The popularity of social networking sites has increased at astonishing levels. Social Networking websites such as Facebook, Twitter, MySpace and LinkedIn have been growing rapidly within the past few years with now over two billions users. Almost every computer literate person has at least one social network account, and they spend a large amount of their time on social networks each day.
Social networks can be described as web applications. People may use social networking services for different reasons: to network with new contacts, reconnect with former friends, maintain current relationships, build or promote a business or project, participate in discussions about a certain topic, or just have fun meeting and interacting with other users. Some services, such as Facebook and Twitter, have a broad range of users, while others cater to specific interests. For example, LinkedIn has positioned itself as a professional networking site—profiles include resume information, and groups are created to share questions and ideas with peers in similar fields. On the other hand, MySpace is known for its emphasis on music and other entertainment. There are also social networking services that have been designed specifically to reconnect former classmates.
Most people join social networks to share their information and keep in contact with people they know. The main feature of social networks is a friend finder that allows social network users to search for people that they know and then build up their own online community. Most social network users share a large amount of their private information in their social network space. This information ranges from demographic information, contact information, comments, images, videos, etc. Many users publish their information publicly without careful consideration. Hence, social networks have become a large pool of sensitive data. Moreover, social network users tend to have a high level of trust toward other social network users. They tend to accept friend requests easily, and trust items that friends send to them. Because of social networks large population and information base, and its simple accessibility, social networking websites have become new targets that attract cyber criminals.
With these social network characteristics and the more aggressiveness of attacker’s methods, privacy and security issues in social networks has become a critical issue in the cyber world. Therefore, this paper will present a survey on privacy and security issues that occur in online social networks. The next section of the paper will present different privacy and security issues in online social networks. The issues include privacy issues, identity theft issues, spam issues, malware issues, and physical threats issues.
Types of Social Networks
There are many types of social networks available. Most social networks combine elements of more than one of these types of networks, and the focus of a social network may change over time. Many of the security and privacy recommendations are applicable to other types of networks.
- Personal networks. These networks allow users to create detailed online profiles and connect with other users, with an emphasis on social relationships such as friendship. For example, Facebook, Friendster and MySpace are platforms for communicating with contacts. These networks often involve users sharing information with other approved users, such as one’s gender, age, interests, educational background and employment, as well as files and links to music, photos and videos. These platforms may also share selected information with individuals and applications that are not authorized contacts.
- Status update networks. These types of social networks are designed to allow users to post short status updates in order to communicate with other users quickly. For example, Twitter focuses its services on providing instantaneous, short updates. These networks are designed to broadcast information quickly and publicly, though there may be privacy settings to restrict access to status updates.
- Location networks. With the advent of GPS-enabled cellular phones, location networks are growing in popularity. These networks are designed to broadcast one’s real-time location, either as public information or as an update viewable to authorized contacts. Many of these networks are built to interact with other social networks, so that an update made to a location network could (with proper authorization) post to one’s other social networks.
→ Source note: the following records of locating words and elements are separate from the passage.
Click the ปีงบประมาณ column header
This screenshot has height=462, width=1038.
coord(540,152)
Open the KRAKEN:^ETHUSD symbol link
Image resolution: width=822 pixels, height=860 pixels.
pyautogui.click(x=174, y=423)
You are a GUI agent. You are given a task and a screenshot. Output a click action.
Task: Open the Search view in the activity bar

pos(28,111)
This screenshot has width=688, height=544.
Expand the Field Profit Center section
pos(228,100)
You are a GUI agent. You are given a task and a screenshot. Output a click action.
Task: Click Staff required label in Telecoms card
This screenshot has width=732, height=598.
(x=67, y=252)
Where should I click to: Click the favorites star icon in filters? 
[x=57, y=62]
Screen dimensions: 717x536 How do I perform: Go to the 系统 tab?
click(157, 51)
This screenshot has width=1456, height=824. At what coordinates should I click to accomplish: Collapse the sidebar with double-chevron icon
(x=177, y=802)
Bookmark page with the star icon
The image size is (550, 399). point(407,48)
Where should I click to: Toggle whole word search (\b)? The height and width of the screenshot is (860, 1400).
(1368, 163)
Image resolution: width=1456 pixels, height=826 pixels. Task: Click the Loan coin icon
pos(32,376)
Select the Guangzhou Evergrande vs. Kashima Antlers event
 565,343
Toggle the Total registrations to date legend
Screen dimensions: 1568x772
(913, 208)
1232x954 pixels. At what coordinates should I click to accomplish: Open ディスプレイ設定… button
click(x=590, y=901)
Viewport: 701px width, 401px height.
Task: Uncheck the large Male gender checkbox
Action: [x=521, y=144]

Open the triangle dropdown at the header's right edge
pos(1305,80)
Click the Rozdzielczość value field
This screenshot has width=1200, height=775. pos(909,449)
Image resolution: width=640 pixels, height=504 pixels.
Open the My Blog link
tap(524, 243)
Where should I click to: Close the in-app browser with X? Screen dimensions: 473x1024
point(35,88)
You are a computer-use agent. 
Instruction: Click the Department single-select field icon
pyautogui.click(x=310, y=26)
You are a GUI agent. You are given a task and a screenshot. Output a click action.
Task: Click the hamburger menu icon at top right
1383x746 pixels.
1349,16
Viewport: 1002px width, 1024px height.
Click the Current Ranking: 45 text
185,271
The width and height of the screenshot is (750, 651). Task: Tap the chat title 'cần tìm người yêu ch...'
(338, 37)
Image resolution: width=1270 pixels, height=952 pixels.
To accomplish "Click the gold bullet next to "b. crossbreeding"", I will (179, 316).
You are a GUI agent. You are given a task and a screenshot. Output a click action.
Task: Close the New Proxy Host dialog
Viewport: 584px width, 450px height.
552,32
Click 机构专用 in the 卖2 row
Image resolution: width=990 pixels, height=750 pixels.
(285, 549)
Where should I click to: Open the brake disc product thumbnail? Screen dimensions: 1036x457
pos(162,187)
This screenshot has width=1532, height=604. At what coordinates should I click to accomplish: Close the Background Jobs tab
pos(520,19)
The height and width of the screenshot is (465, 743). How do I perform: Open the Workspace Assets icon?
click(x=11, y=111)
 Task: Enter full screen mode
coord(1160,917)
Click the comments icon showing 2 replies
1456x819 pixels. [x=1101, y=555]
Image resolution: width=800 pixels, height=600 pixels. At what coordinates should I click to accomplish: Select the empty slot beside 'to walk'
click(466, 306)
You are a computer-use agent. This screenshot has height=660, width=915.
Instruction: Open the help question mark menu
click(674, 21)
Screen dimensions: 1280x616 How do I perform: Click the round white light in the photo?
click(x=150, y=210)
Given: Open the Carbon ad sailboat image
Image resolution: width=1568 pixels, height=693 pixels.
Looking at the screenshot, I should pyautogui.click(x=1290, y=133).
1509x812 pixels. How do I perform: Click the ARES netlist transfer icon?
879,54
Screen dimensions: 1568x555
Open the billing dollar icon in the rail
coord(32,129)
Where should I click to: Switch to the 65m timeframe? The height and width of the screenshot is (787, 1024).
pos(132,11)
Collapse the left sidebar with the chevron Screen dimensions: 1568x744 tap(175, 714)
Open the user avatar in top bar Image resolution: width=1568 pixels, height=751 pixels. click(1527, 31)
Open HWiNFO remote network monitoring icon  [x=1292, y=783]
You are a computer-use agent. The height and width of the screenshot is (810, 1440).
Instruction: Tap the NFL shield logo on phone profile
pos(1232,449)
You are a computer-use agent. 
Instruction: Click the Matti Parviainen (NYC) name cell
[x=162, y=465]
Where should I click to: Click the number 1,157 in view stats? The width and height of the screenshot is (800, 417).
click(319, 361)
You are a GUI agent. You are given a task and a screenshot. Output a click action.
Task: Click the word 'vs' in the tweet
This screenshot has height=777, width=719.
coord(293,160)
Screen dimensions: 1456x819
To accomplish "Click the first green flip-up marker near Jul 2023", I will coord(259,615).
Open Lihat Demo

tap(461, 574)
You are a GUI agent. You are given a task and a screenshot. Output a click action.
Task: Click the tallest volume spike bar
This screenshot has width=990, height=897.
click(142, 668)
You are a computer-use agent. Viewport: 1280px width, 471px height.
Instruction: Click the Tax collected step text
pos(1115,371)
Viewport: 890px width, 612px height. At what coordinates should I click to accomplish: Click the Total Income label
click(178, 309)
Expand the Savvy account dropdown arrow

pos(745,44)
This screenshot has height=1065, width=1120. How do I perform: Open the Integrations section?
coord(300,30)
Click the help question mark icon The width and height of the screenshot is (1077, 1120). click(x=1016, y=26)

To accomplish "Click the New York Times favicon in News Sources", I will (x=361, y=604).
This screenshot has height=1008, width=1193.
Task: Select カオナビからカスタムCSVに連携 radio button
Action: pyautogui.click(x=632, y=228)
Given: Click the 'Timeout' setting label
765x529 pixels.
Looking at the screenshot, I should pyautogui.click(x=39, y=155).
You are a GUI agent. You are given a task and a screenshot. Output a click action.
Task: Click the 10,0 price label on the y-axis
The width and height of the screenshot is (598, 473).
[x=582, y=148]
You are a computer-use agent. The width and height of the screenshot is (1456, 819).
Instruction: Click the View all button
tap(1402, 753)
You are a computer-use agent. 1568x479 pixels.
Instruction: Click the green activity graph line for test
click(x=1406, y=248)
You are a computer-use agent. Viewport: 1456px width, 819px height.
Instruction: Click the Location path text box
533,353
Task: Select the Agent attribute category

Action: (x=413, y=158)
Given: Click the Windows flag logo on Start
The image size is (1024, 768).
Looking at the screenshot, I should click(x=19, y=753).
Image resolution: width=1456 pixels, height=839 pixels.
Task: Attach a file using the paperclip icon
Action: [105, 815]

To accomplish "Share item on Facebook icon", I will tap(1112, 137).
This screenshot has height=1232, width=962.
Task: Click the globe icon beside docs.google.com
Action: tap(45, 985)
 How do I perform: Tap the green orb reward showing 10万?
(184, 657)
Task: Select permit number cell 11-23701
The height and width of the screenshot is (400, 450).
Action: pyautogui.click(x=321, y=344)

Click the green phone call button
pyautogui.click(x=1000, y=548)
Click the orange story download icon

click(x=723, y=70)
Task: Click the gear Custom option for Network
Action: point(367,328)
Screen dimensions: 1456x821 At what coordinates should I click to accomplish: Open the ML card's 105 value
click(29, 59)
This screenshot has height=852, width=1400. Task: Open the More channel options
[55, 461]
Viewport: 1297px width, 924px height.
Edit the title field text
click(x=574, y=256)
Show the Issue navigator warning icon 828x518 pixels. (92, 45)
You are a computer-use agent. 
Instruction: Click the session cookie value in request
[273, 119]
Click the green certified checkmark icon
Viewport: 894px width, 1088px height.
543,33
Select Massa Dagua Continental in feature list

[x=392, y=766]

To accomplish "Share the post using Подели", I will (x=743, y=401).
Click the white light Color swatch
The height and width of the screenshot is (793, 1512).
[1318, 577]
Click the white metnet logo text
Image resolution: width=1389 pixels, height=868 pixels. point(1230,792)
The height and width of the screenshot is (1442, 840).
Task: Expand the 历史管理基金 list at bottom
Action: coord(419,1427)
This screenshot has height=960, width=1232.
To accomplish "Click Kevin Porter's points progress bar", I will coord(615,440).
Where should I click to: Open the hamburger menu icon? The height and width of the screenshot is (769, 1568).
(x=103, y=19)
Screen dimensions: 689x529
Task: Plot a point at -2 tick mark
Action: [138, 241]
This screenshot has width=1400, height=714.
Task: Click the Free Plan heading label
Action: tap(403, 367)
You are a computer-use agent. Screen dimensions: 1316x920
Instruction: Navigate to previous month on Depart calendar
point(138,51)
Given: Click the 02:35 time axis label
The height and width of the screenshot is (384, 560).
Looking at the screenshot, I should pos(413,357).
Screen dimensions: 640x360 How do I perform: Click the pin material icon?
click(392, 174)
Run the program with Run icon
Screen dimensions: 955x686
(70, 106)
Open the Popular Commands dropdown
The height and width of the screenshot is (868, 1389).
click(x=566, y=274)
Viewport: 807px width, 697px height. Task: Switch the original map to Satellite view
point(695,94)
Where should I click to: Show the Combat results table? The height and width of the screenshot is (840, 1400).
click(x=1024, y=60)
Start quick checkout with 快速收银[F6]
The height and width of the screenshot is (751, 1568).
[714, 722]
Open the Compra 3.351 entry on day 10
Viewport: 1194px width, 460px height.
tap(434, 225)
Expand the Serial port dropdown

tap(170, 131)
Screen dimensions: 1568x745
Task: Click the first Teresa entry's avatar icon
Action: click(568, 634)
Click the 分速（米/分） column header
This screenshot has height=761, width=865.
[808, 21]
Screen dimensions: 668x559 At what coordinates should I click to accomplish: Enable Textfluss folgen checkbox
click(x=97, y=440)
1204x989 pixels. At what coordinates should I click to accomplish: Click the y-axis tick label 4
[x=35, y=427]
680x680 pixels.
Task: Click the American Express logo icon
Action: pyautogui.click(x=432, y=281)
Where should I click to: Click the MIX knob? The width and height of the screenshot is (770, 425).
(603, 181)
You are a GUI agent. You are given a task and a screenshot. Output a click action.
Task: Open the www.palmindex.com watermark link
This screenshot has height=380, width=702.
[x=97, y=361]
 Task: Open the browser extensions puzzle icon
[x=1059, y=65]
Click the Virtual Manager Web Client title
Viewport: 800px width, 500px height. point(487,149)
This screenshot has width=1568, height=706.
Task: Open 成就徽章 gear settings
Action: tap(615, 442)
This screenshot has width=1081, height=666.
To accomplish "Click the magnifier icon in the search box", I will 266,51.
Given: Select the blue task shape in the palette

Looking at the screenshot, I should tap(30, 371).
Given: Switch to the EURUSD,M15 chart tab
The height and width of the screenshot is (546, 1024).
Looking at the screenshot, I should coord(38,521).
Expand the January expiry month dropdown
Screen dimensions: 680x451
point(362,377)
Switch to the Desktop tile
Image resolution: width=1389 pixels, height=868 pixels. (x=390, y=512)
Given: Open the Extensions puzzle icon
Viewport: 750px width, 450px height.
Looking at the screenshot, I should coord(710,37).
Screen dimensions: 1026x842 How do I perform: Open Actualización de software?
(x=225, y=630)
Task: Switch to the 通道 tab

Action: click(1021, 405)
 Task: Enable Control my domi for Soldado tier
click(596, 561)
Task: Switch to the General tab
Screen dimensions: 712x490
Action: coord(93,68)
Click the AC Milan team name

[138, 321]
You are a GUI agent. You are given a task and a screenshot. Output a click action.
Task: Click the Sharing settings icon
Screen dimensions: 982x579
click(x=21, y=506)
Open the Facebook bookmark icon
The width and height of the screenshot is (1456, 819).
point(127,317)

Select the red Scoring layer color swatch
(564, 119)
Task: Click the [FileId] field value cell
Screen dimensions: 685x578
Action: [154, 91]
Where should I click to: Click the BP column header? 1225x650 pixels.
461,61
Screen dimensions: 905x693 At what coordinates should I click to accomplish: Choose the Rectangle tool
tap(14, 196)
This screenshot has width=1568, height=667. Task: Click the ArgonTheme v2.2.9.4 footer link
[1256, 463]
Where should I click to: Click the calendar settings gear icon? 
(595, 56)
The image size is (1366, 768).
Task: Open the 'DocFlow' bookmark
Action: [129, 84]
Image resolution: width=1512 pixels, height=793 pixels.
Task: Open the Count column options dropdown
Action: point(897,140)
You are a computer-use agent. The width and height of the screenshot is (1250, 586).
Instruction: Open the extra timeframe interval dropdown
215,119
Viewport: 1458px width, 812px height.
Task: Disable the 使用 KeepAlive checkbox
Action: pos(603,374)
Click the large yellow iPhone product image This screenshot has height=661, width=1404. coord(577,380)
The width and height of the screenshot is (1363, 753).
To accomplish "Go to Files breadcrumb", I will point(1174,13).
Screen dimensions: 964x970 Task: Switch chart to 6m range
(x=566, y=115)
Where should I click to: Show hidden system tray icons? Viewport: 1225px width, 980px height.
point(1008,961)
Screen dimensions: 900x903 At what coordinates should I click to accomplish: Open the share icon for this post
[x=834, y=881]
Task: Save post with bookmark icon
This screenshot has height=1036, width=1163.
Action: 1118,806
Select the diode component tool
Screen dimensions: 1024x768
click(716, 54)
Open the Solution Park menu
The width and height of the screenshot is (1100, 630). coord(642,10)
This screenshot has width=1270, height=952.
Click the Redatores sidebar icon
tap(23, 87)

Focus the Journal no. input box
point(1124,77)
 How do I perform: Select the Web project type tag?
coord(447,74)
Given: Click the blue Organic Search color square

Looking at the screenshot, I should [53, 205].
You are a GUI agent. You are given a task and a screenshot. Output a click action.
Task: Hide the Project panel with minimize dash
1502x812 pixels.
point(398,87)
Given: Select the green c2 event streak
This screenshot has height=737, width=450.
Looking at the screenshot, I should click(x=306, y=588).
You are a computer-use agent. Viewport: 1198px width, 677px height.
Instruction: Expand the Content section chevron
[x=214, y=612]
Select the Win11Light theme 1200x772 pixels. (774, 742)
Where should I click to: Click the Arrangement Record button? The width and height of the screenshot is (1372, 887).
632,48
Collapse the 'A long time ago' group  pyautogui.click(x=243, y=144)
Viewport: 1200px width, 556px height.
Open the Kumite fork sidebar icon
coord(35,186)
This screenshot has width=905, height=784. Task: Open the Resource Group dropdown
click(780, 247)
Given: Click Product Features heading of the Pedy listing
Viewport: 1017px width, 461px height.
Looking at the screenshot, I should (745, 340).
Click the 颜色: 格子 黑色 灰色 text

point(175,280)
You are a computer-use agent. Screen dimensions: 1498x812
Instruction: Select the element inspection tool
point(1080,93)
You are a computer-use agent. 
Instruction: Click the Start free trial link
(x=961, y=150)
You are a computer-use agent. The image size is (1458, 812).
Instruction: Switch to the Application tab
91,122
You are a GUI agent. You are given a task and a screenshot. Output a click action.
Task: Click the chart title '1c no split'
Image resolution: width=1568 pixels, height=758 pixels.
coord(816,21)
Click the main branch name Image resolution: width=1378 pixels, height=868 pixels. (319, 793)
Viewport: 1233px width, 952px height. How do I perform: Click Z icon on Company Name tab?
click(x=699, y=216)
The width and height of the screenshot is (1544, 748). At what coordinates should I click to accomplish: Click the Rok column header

Some examples of location networks include Brightkite, Foursquare, Loopt and Google Latitude.
- Content-sharing networks. These networks are designed as platforms for sharing content, such as music, photographs and videos. When these websites introduce the ability to create personal profiles, establish contacts and interact with other users through comments, they become social networks as well as content hubs. Some popular content sharing networks include thesixtyone, YouTube and Flickr.
- Shared-interest networks. Some social networks are built around a common interest or geared to a specific group of people. These networks incorporate features from other types of social networks but are slanted toward a subset of individuals, such as those with similar hobbies, educational backgrounds, political affiliations, ethnic backgrounds, religious views, sexual orientations or other defining interests. Examples of such networks include deviantART, LinkedIn, Black Planet, and Goodreads.